Reporters Without Borders wrote to Tanzanian minister of home affairs Emmanuel Nchimbi last week to call for an end to the harassment of the journalist Erick Kabendera and his family by representatives of the state.
“Tanzania’s ranking in the 2013 Reporters Without Borders press freedom index is 36 places lower than last year,” the 18 February letter said. “No journalists had been killed until September 2012, but thereafter two were killed in the space of four months and this has had a big impact on the Tanzanian news environment.
“Harassment by officials of such a respected journalist as Mr. Kabendera can only exacerbate the current sense of helplessness among Tanzanian journalists, especially when everything indicates that it is not random. These intimidation attempts are targeting a talented journalist and seem designed to protect a senior official who was affected by his testimony.”
Signed by secretary-general Christophe Deloire, the letter added: “Reporters Without Borders urges you to call the Immigration Department to order so that this disgraceful harassment stops. We also urge you to tell the police that they must do whatever is necessary to guarantee the safety of Mr. Kabendera and his family.”
A former employee of the Dar es Salaam-based Guardian newspaper, Kabendera was a 2009 winner of the David Astor Journalism Award for journalists who are “exceptionally promising and with a great potential for excellence in the future.”
In December 2012 in London, he testified for the defence in a libel suit that Tanzanian businessman and Guardian owner Reginald Mengi brought against British blogger Sarah Hermitage.
Ever since his return to Tanzania, he has been the target of intimidation attempts. His home has been ransacked three times and Immigration officials have been casting doubt on his nationality without any legal grounds.
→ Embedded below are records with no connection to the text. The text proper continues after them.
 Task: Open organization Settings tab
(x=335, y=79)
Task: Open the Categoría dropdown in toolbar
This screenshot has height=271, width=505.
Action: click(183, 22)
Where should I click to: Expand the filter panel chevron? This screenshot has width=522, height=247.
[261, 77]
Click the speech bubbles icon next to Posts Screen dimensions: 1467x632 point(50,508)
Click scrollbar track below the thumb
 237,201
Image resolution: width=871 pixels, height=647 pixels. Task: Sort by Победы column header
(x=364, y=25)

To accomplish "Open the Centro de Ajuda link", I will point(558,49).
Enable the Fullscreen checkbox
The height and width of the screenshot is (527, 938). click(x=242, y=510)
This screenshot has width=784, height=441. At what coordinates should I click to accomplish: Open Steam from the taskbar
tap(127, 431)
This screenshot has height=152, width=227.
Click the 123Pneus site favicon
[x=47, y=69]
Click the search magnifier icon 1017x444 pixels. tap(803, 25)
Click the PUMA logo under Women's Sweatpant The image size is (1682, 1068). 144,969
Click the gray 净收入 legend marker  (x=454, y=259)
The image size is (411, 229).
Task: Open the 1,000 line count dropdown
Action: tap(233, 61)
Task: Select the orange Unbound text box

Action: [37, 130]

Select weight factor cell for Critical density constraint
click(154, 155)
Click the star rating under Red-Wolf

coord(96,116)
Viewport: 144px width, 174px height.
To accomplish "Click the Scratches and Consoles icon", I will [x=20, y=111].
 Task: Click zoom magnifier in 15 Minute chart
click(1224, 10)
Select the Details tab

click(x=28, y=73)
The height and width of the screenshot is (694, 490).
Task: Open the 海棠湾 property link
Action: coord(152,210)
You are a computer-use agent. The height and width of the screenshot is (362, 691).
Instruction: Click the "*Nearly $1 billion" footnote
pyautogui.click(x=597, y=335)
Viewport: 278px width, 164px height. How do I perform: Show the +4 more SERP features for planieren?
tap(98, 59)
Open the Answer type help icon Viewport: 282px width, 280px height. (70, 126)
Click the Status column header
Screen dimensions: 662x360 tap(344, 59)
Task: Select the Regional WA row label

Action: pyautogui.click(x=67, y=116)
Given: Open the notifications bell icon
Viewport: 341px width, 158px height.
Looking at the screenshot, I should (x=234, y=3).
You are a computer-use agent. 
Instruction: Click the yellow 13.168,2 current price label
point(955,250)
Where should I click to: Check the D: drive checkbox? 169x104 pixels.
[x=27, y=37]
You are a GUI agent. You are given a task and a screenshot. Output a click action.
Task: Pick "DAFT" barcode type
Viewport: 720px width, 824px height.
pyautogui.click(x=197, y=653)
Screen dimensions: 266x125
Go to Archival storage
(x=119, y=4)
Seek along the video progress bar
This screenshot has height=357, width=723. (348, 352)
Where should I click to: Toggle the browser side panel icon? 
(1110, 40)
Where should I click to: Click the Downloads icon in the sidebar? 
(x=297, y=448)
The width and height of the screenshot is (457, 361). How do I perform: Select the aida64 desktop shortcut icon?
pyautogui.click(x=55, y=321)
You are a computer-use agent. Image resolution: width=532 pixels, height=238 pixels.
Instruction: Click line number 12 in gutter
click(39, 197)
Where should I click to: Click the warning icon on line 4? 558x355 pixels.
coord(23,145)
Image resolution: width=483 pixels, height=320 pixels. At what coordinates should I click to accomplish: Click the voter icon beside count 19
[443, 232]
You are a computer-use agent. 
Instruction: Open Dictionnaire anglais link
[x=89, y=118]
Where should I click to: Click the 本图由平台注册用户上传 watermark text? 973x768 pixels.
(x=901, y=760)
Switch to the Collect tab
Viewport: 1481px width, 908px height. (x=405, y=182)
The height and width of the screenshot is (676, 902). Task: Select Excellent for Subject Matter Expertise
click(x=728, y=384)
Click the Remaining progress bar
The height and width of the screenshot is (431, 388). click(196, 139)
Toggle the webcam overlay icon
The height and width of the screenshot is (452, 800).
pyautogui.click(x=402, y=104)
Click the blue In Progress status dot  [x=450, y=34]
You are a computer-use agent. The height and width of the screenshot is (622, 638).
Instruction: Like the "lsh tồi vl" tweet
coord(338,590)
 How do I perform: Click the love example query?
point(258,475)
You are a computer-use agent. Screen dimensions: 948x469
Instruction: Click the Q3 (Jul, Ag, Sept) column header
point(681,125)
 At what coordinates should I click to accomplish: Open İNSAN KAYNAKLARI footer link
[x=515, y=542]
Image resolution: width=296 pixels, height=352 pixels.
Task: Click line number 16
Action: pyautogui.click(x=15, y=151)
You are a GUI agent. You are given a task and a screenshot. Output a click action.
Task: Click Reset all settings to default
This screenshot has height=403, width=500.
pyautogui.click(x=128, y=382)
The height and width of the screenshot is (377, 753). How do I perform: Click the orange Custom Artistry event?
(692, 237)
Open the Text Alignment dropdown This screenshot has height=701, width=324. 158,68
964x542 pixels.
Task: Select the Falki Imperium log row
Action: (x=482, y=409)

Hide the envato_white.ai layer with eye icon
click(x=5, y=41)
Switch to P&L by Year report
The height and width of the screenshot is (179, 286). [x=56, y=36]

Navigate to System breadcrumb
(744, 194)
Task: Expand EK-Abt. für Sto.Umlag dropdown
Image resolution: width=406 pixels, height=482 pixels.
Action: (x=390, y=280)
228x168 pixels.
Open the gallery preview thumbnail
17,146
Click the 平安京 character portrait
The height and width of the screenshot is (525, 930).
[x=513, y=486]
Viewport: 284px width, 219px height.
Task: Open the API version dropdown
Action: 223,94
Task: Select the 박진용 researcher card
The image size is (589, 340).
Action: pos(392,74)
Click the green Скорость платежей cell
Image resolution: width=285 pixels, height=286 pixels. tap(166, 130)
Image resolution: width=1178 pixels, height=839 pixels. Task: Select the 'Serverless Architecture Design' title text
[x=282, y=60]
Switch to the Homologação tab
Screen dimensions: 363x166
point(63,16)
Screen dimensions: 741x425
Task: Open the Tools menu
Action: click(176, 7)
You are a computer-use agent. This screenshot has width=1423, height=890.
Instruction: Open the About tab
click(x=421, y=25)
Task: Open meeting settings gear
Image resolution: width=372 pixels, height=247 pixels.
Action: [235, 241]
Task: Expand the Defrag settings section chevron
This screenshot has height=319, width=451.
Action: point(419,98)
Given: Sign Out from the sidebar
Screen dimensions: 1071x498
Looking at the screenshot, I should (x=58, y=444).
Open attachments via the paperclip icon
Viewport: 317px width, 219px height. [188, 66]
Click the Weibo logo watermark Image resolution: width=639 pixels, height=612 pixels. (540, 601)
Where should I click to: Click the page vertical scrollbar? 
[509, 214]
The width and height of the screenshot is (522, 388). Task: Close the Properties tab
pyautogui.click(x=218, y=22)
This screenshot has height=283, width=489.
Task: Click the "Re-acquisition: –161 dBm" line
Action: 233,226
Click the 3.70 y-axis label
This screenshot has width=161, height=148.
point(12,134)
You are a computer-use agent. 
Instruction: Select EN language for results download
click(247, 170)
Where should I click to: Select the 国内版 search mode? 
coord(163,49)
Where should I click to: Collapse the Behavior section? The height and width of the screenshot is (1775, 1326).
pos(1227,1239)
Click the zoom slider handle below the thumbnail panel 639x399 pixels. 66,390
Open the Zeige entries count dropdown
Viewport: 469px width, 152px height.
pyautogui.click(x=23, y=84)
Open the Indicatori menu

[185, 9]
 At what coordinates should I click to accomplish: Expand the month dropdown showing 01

His elderly and ailing parents were escorted in an appalling manner to a regional immigration office where they were subjected to an eight-hour interrogation and were asked to sign documents without being allowed to read them.
Although life-long employees of the Tanzanian state, Kabendera’s parents obtained limited and unsatisfactory explanations from the officials who interrogated them. The officials said that the investigation was ordered by Immigration Department Commissioner Magnus Paul Ulungi, and that it was a “sensitive” matter that had to be followed “closely.” One official added that Kabendera was suspected of selling state secrets to “European powers” but “everything will be all right” if he remains “humble.”